» Consigna:
Responde las siguientes preguntas sobre el fragmento acerca de Viena que aparece más abajo.
(a) ¿Cómo se describe el cielo de la ciudad?
(b) ¿De qué color son las medias que se compró quien escribe?
(c) ¿Qué actividad menciona como una de las que más disfruta?

» Fragmento del texto:
Vienna. Parte 4.

Gris plomizo.
Hoy me desperté más triste y melancólica que otros días. Desde el punto de vista pictórico, a la ciudad también le queda bien eso. El cielo es plomizo, gris, y si bien los fríos no rechinan los huesos, no dejan de calar hondo cuando cae la tarde, y hacen que te abrigues hasta el caracú antes de salir a la calle, como diría mi madre, por si a la noche refresca. Por un problema que tengo en las piernas, me compré unas medias color café súper apretadas, que a mi problemita lo mejoran bastante, pero no les cuento el estado de mis dedos gordos y de mis caminatas. A veces se hacen cuesta arriba, aunque el suelo vaya cuesta abajo (pocas veces, el territorio es más bien plano), pero aún así, aún con mis piernas flacas agarradas como matambres, las caminatas son una de las cosas que más disfruto entre todas, caminar la ciudad hasta gastarme en los pasos.

» Datos extraídos:
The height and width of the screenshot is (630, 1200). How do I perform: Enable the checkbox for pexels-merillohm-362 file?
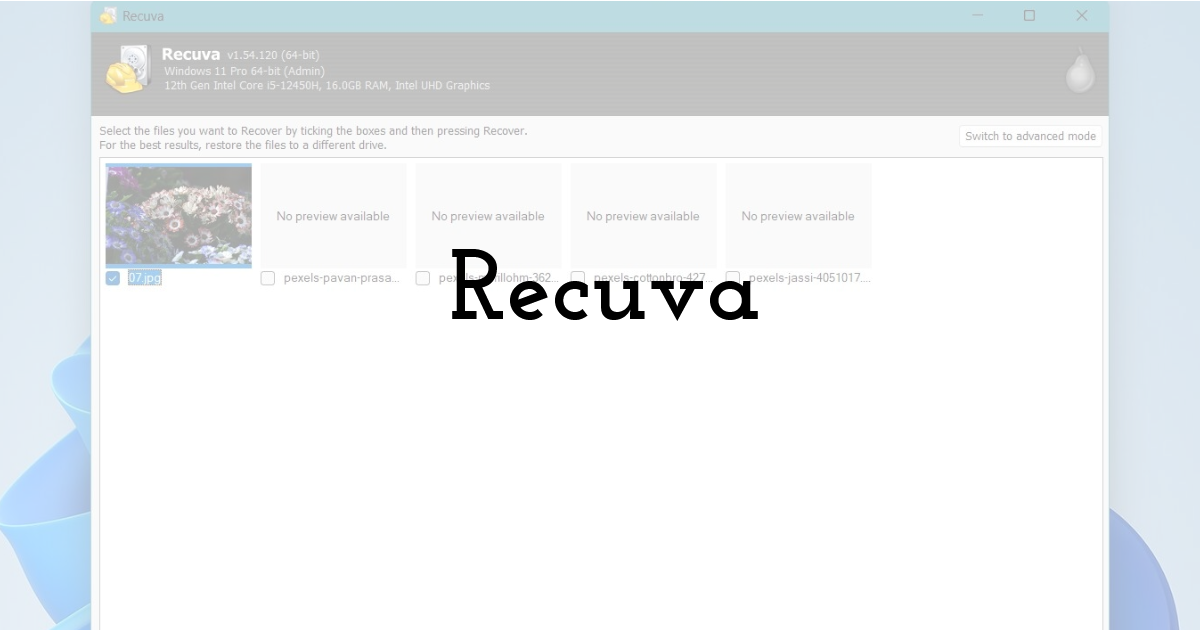(422, 278)
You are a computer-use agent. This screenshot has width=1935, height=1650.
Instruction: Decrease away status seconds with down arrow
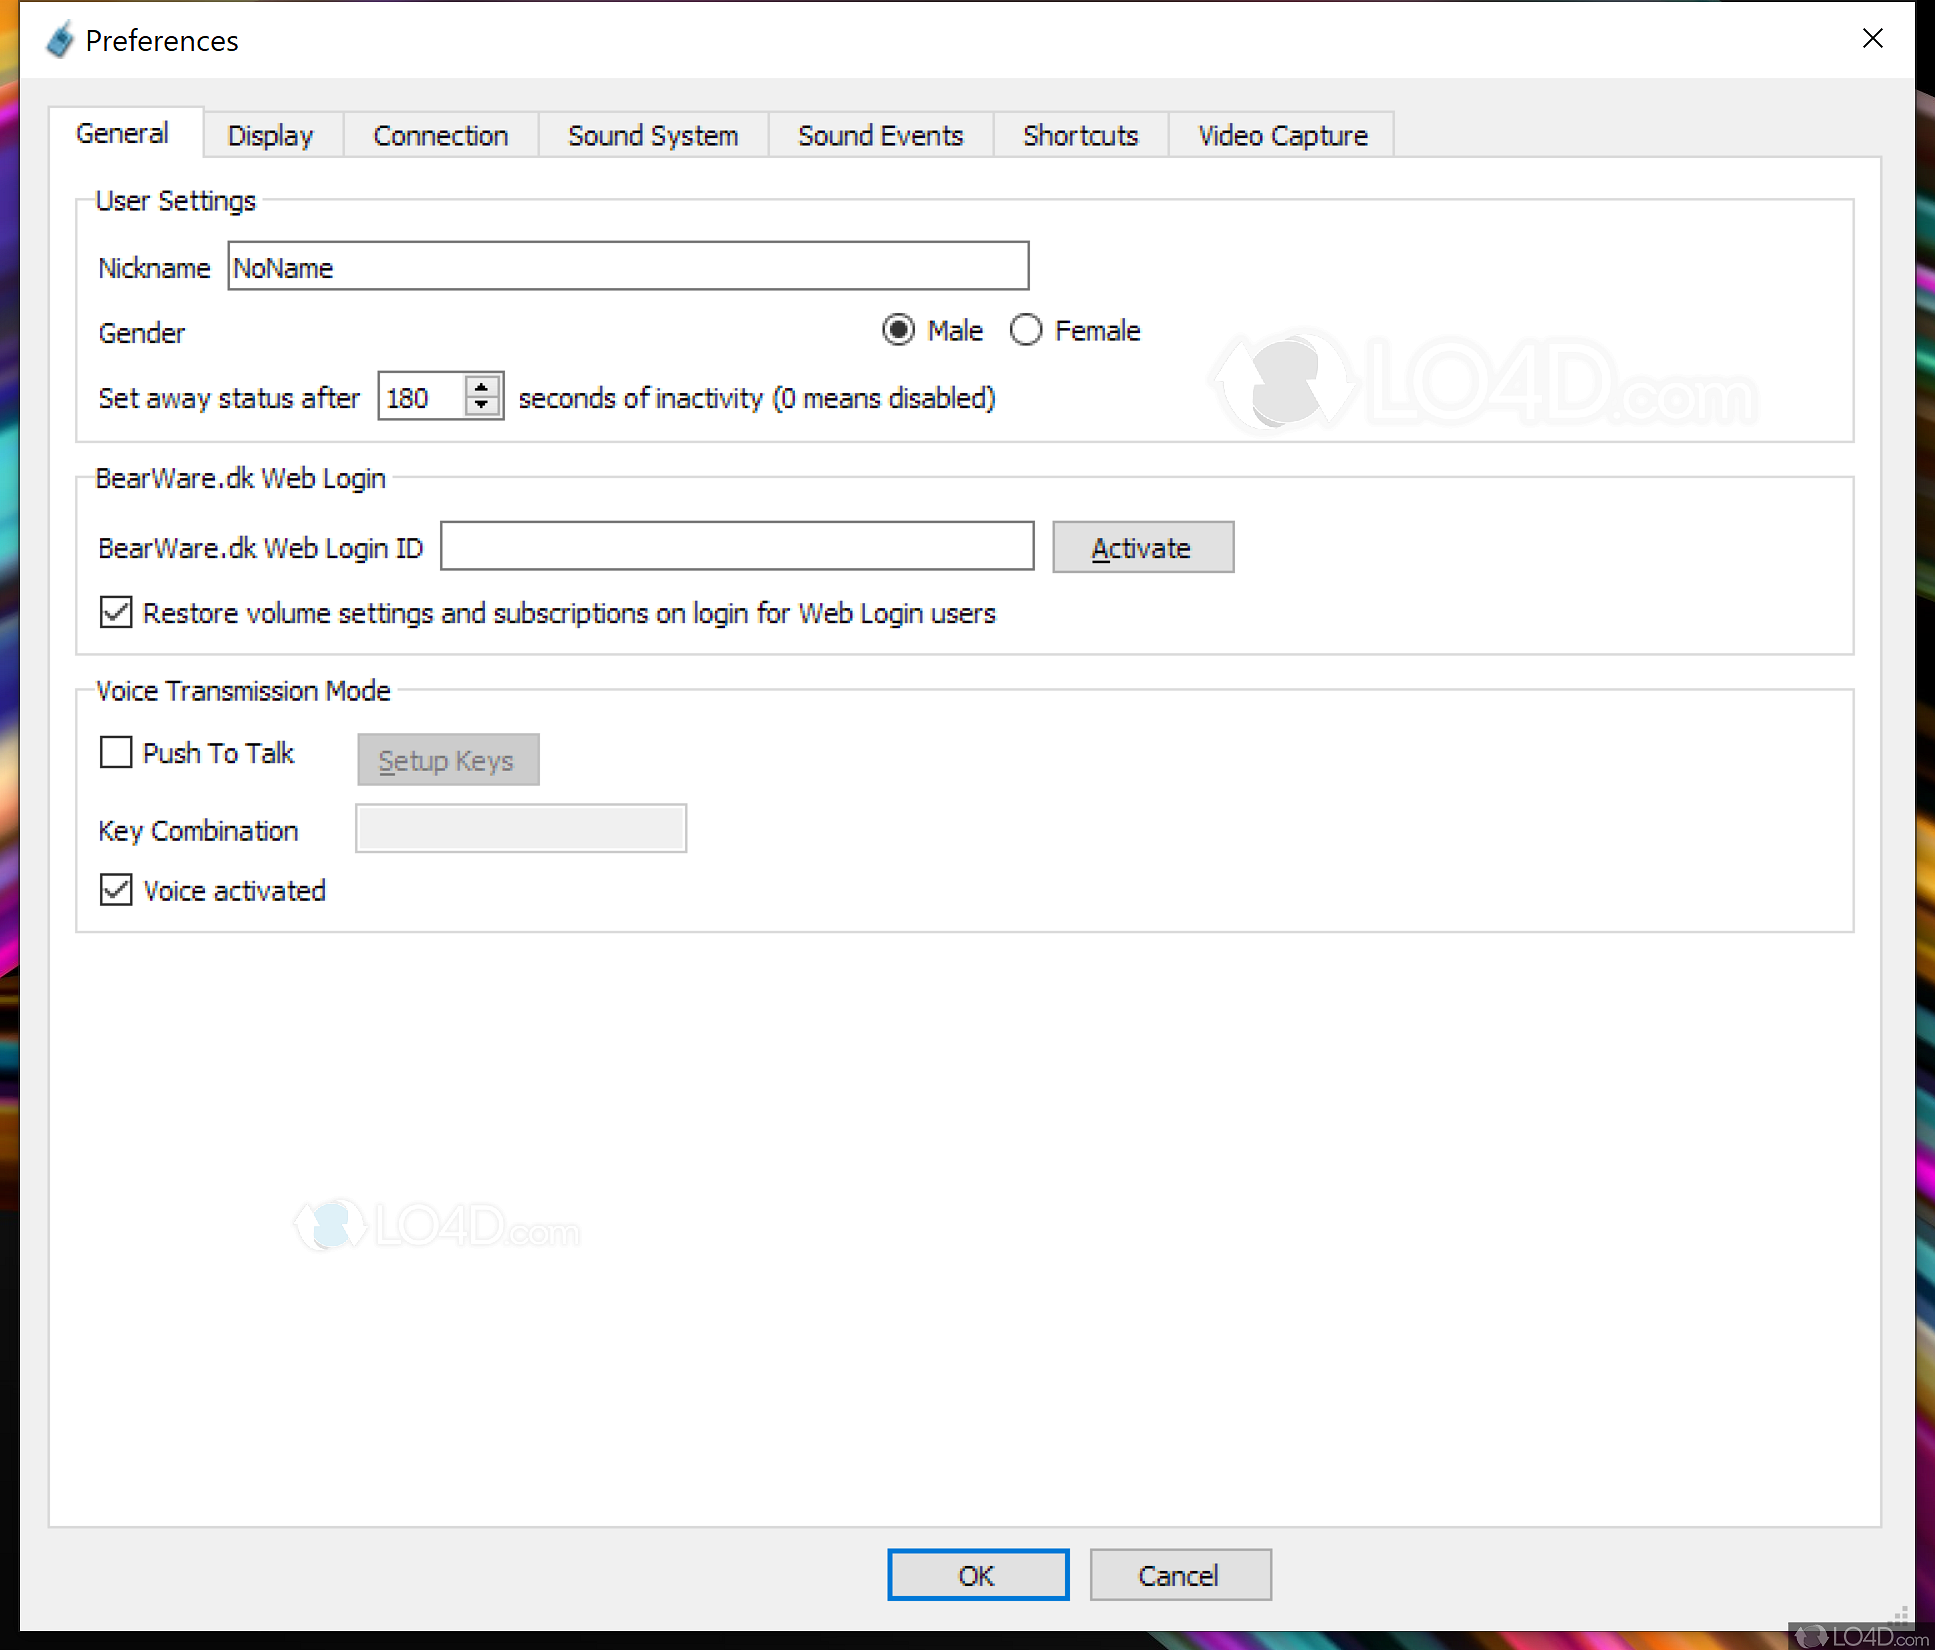coord(482,406)
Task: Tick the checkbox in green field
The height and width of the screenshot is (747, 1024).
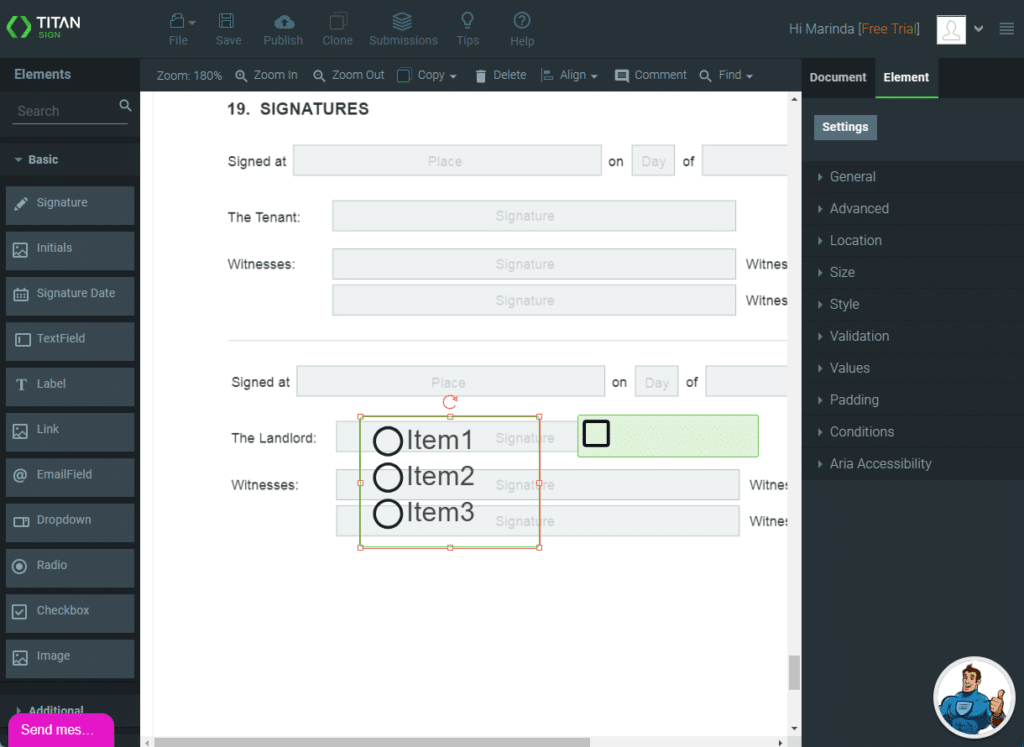Action: pyautogui.click(x=596, y=433)
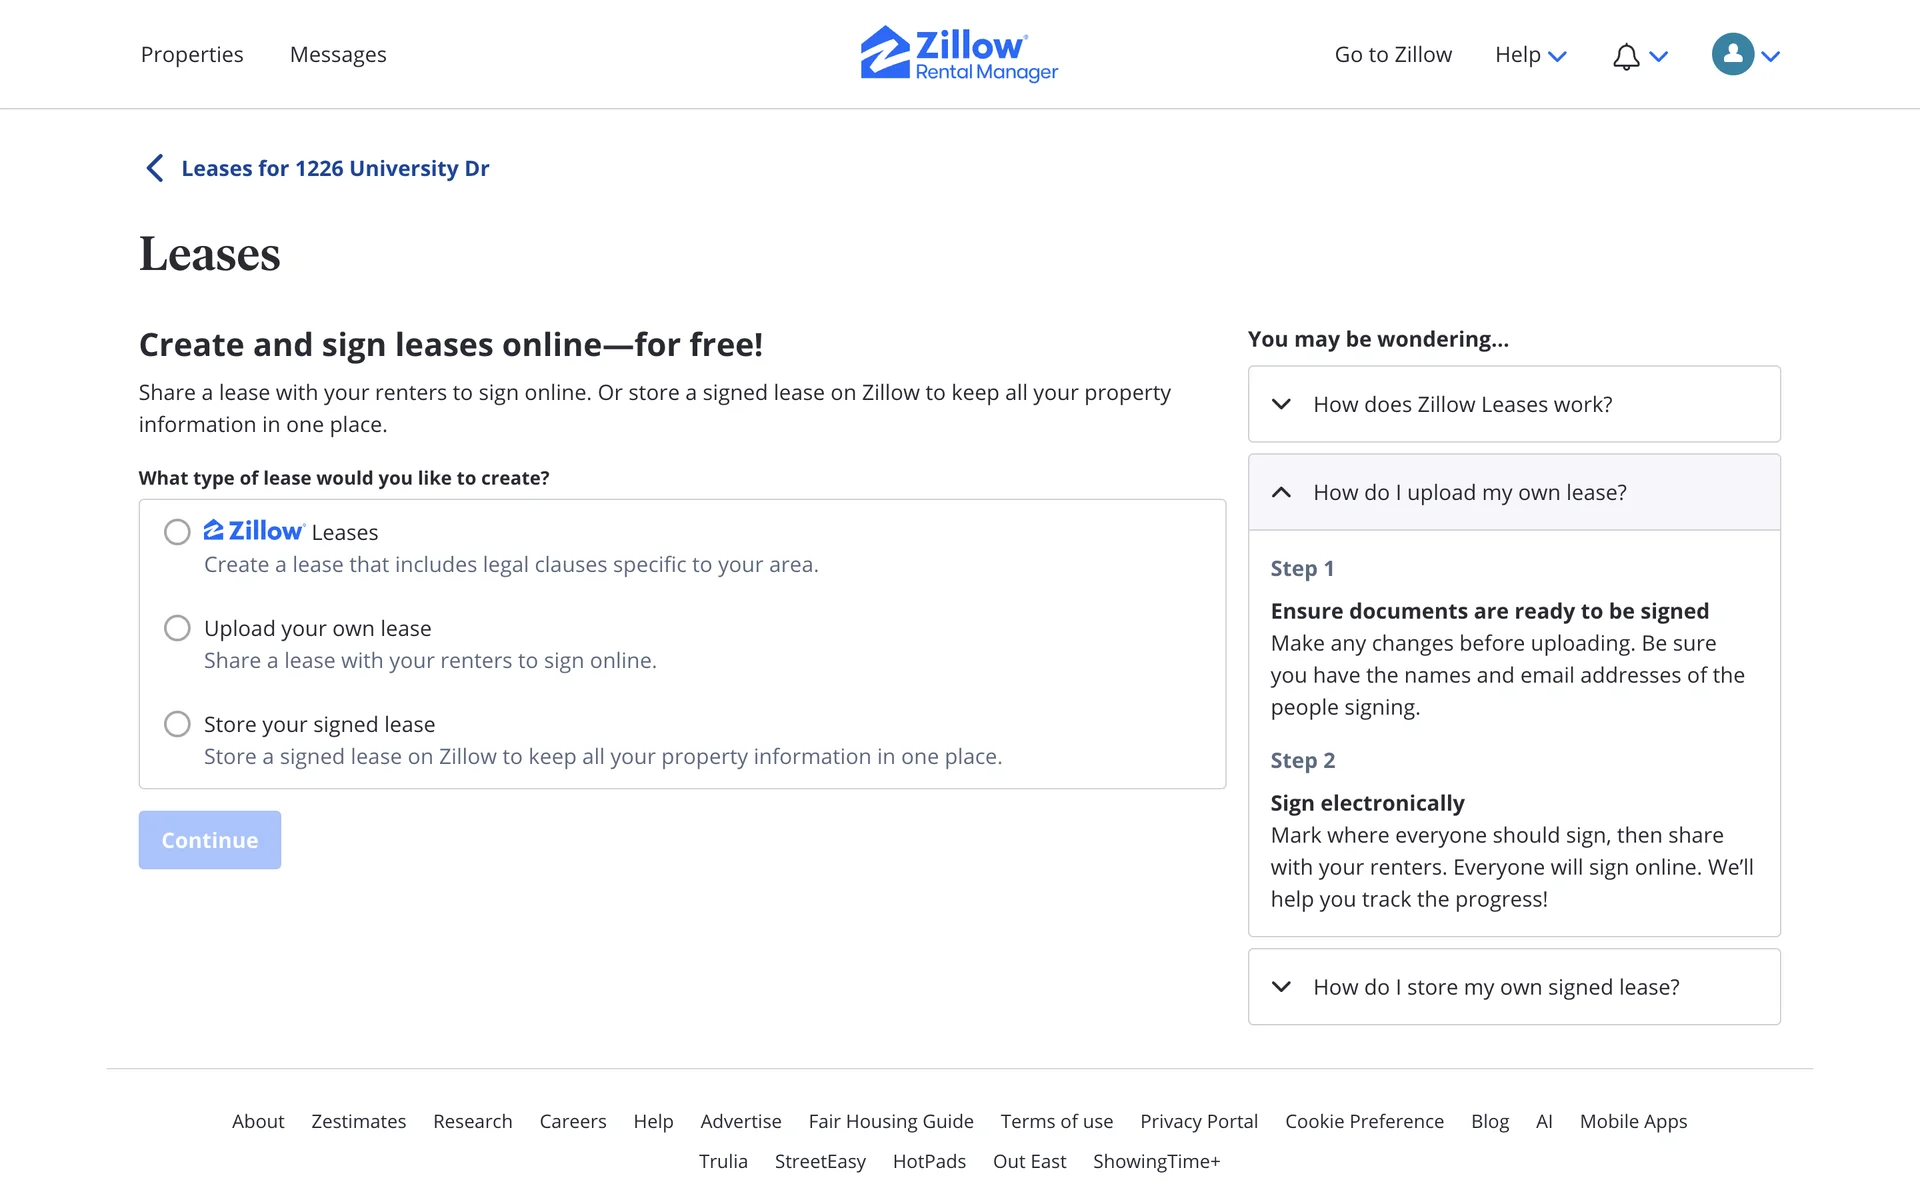The image size is (1920, 1200).
Task: Select the Zillow Leases radio button
Action: (x=177, y=532)
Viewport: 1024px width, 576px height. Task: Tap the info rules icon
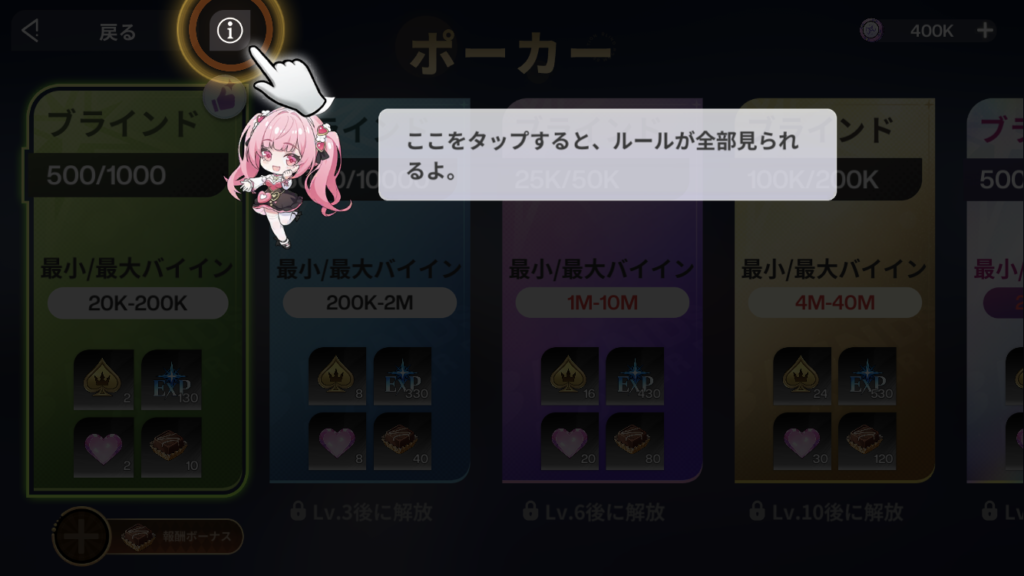pos(230,31)
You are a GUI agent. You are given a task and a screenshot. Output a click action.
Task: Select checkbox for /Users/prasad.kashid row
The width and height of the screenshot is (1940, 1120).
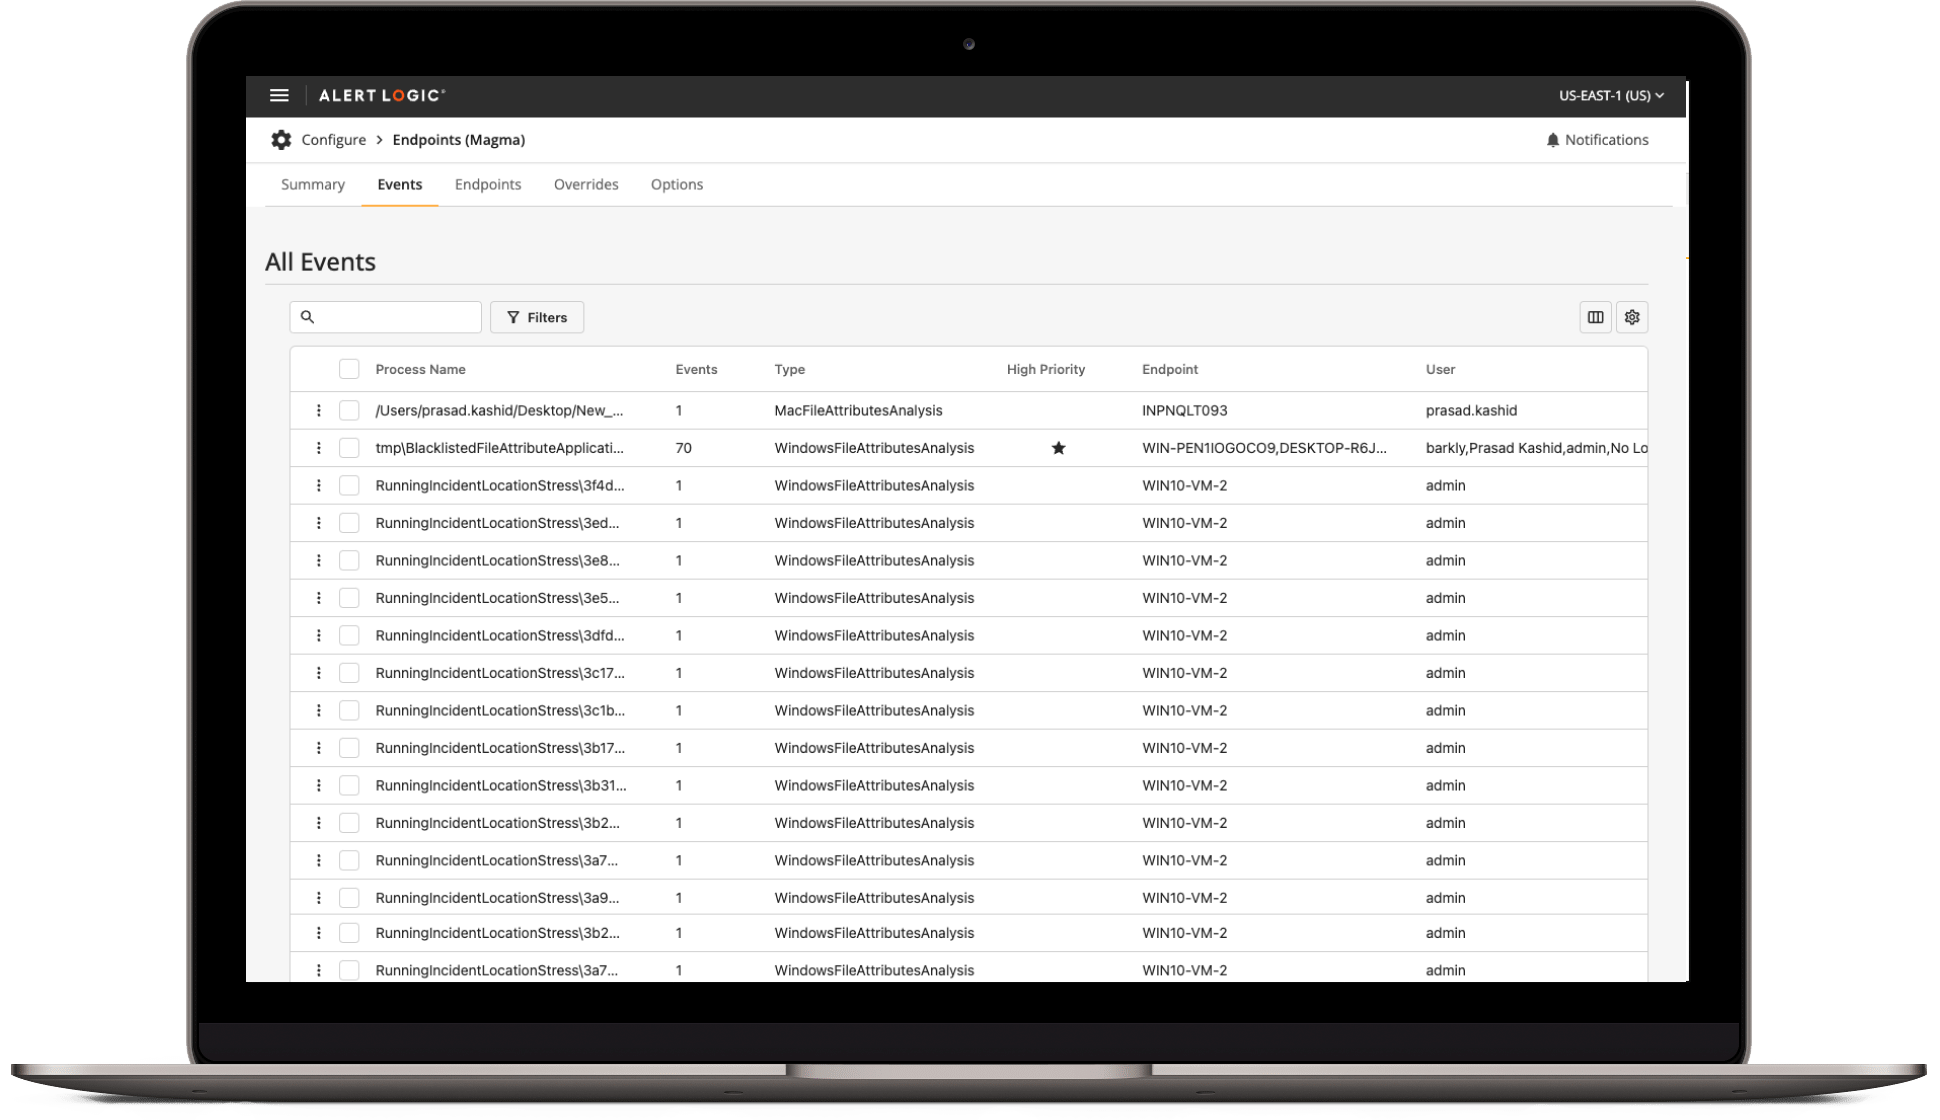pos(349,411)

» Respuesta a continuación:
(a) Plomizo y gris.
(b) Color café.
(c) Las caminatas, es decir, caminar la ciudad.